The Post-Op Diet — What to Eat for the Best Graft Survival
Protein, iron, zinc, vitamin D, and the foods that actually move the needle on recovery. Plus the supplements worth taking and the ones to avoid.
Why Diet Matters Around Surgery
Hair follicles are among the most metabolically active tissues in the body. After a transplant, they need oxygen, amino acids and trace elements in higher amounts than usual. A patient with low ferritin, low protein intake, or zinc deficiency simply does not heal as well — even with a perfect surgical result.
The Key Macronutrients
Aim for daily intake at the higher end of normal during the first 3 months post-op:
- Protein: 1.6–2.0 g per kg of bodyweight, spread across meals
- Healthy fats: omega-3-rich (fatty fish, walnuts, flaxseed) for inflammatory regulation
- Complex carbohydrates: vegetables, legumes, whole grains for steady glucose
- Hydration: 30–40 mL per kg of bodyweight per day
The Critical Micronutrients
Three minerals and two vitamins disproportionately affect hair regrowth:
- Iron — ferritin >50 ng/mL is the threshold below which hair regrowth stalls
- Zinc — 8–11 mg/day; deficiency directly disrupts the hair cycle
- Vitamin D — keep blood 25(OH)D >50 nmol/L; supplement in winter months
- B12 — especially relevant for vegetarians and vegans
- Selenium — modest amounts; do not over-supplement (toxicity damages hair)

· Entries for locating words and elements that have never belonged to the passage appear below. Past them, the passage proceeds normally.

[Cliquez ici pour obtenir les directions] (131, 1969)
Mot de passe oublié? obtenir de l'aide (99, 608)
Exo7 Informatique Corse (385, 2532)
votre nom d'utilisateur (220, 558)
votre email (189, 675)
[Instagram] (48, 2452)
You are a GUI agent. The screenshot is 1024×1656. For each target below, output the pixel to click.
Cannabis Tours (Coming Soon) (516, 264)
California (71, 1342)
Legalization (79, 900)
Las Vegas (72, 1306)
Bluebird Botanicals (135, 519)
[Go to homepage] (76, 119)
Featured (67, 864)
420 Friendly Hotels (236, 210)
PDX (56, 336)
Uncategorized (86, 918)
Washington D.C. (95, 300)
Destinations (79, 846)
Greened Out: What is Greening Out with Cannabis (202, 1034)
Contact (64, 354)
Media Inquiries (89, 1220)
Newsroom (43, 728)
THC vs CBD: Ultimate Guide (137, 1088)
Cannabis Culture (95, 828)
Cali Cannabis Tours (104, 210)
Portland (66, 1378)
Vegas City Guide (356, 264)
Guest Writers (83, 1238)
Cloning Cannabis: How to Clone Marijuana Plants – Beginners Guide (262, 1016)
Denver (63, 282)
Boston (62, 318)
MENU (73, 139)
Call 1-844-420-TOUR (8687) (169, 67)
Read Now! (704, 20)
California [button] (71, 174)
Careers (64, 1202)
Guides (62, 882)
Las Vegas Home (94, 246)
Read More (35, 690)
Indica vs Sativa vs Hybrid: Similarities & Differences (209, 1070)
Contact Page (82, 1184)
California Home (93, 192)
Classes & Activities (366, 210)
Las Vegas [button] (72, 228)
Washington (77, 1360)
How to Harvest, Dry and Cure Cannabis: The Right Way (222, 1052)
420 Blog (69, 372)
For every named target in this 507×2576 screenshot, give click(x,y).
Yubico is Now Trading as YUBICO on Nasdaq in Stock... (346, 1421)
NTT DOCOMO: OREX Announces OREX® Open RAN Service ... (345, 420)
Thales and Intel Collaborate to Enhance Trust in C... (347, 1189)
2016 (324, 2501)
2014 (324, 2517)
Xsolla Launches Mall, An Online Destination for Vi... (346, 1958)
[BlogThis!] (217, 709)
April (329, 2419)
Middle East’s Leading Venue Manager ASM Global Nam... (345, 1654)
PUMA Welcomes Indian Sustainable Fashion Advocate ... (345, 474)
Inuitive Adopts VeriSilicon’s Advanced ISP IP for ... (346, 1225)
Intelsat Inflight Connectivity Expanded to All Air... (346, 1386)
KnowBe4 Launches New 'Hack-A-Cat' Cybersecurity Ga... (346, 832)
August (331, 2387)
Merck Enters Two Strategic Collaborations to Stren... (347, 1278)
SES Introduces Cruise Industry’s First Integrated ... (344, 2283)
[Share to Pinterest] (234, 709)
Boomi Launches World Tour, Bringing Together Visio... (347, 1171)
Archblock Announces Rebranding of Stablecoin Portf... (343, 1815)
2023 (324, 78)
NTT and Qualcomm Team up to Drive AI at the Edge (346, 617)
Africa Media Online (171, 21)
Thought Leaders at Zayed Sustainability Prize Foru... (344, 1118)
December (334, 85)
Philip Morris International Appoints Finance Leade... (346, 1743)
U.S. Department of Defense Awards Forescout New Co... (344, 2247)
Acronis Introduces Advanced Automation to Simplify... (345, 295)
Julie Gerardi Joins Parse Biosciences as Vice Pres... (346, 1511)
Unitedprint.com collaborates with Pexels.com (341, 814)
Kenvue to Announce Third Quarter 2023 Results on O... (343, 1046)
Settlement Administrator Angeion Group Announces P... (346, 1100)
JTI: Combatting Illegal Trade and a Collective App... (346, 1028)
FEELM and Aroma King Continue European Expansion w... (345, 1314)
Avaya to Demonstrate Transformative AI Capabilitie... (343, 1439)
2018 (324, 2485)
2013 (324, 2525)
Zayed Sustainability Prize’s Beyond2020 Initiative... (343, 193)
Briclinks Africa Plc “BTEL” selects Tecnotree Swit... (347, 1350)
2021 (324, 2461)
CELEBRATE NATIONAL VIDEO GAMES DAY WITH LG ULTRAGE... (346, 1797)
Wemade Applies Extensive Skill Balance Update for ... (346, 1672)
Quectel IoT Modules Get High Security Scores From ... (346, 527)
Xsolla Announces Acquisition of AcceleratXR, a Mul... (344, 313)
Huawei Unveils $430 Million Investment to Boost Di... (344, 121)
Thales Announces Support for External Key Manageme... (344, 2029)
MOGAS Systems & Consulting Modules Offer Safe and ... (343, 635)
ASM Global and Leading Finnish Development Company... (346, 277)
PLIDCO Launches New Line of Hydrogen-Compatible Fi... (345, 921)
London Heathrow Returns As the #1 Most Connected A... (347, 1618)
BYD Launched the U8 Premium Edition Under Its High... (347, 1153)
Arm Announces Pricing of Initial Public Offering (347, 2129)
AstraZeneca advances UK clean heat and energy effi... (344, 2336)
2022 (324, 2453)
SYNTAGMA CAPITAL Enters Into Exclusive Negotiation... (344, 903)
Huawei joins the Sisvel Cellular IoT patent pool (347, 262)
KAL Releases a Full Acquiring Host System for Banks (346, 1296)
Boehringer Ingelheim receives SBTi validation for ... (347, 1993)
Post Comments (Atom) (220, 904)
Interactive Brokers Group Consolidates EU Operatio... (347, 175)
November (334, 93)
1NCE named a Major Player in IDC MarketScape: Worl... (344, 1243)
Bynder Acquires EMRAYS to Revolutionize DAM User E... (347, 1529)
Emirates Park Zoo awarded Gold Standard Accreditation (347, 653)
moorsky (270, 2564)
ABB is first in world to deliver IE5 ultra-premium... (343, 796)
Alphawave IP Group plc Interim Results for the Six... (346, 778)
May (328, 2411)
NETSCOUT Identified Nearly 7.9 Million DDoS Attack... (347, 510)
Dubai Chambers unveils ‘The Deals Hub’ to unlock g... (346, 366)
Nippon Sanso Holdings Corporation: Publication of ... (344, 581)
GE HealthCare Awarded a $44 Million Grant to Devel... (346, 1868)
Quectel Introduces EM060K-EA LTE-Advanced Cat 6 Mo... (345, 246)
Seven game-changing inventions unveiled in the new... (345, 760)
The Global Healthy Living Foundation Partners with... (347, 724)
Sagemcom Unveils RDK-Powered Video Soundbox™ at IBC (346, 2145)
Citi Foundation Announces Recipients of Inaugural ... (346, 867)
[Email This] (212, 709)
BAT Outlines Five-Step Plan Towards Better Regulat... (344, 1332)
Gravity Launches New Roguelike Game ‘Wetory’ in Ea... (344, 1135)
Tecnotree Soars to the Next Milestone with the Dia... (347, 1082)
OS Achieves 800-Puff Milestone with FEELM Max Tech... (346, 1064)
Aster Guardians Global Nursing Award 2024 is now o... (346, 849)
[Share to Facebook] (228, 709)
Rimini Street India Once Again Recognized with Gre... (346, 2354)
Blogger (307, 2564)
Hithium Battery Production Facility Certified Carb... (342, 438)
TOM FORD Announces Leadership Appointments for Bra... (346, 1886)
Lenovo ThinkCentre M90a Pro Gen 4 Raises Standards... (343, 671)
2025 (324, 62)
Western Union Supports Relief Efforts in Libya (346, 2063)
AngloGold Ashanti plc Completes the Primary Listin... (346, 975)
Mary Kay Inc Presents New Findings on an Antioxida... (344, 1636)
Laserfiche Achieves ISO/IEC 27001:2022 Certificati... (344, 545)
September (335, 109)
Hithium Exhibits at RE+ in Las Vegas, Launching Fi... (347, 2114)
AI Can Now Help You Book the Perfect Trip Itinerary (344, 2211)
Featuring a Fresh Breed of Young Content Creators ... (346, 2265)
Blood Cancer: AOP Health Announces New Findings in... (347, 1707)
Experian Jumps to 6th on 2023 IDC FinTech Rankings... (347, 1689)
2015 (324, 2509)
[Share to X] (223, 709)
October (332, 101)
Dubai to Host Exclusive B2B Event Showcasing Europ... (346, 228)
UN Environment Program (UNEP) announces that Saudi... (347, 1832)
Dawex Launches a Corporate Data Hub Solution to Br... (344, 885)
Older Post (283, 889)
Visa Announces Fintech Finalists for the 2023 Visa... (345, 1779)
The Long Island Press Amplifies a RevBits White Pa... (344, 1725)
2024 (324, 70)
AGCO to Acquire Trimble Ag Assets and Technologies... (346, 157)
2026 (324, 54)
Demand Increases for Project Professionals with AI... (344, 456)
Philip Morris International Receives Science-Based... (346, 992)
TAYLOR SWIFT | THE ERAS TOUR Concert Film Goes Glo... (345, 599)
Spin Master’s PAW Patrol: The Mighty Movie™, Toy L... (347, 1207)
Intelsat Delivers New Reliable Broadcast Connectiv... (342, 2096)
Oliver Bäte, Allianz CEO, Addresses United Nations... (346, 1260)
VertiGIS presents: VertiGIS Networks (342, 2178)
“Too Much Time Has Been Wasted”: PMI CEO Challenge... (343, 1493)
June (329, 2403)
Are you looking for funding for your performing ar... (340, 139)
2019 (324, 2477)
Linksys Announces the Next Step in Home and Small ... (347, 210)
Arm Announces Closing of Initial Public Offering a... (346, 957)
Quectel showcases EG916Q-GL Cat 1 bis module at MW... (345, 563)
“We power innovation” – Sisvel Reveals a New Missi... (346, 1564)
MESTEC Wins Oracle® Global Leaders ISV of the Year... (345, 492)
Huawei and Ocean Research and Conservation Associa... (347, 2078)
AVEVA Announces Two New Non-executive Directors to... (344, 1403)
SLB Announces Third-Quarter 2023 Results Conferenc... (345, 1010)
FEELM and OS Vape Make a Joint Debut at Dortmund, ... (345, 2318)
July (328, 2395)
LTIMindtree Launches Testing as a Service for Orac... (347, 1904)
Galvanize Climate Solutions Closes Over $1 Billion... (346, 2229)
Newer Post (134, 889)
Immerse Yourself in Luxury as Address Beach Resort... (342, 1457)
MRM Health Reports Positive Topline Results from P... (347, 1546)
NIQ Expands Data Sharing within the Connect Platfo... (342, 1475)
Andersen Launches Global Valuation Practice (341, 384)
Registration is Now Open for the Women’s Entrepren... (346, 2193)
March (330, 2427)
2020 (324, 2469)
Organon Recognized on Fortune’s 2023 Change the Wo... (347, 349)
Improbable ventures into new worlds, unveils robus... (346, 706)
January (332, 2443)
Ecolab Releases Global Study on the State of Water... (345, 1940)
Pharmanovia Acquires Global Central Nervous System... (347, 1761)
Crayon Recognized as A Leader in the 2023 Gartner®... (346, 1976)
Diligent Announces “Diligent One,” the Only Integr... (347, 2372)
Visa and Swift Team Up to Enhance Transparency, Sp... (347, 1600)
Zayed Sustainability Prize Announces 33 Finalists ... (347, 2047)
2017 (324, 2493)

Supplements That Move the Needle
What we recommend for the first 6 post-op months:
- High-quality multivitamin with all the above
- Omega-3 fish oil 1–2 g/day
- Vitamin D3 1000–2000 IU/day during winter
- Iron supplementation only if ferritin is documented low
What to Avoid
Alcohol thins the blood and dehydrates — avoid for 7 days before and 7 days after. Nicotine constricts blood vessels — by far the biggest dietary risk to graft survival; aim for 14 days before and 30 days after, longer is better. Mega-dose vitamin E and high-dose ginkgo also increase bleeding risk and should be paused.